* **INSTRUCTIONS FOR THE TASK**: Your answer should hold only the line containing "You are a computer-use" and each line that follows it in the listing, copied exactly.

* **ENTRIES SUPPLIED**:
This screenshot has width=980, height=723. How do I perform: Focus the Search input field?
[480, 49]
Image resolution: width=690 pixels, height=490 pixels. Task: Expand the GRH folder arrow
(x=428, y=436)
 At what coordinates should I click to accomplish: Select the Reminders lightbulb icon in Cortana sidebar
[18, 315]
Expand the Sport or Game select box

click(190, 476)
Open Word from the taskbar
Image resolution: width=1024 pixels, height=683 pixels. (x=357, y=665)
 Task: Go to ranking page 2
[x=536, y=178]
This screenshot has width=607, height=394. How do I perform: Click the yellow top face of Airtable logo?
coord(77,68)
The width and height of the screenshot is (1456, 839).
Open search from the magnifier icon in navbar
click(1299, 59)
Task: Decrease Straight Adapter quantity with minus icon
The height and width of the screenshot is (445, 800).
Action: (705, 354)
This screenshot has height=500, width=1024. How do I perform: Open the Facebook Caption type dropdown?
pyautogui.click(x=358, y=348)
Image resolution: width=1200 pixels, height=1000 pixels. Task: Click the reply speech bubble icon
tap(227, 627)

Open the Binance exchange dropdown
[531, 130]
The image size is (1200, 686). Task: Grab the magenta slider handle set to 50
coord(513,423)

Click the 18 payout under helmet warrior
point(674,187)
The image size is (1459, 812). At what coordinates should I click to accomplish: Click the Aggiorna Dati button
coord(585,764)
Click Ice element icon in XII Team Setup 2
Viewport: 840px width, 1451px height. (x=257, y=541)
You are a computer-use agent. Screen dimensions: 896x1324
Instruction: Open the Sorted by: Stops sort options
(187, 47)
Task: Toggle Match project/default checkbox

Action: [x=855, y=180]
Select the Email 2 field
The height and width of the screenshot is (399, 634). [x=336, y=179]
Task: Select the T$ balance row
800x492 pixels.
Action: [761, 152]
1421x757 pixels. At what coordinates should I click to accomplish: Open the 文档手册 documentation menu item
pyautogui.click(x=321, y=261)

* **COMPLETED TASK**:
You are a computer-use agent. Screen dimensions: 896x1324
Instruction: Open the Sorted by: Stops sort options
(187, 47)
Task: Toggle Match project/default checkbox

Action: [x=855, y=180]
Select the Email 2 field
The height and width of the screenshot is (399, 634). [x=336, y=179]
Task: Select the T$ balance row
800x492 pixels.
Action: [761, 152]
1421x757 pixels. At what coordinates should I click to accomplish: Open the 文档手册 documentation menu item
pyautogui.click(x=321, y=261)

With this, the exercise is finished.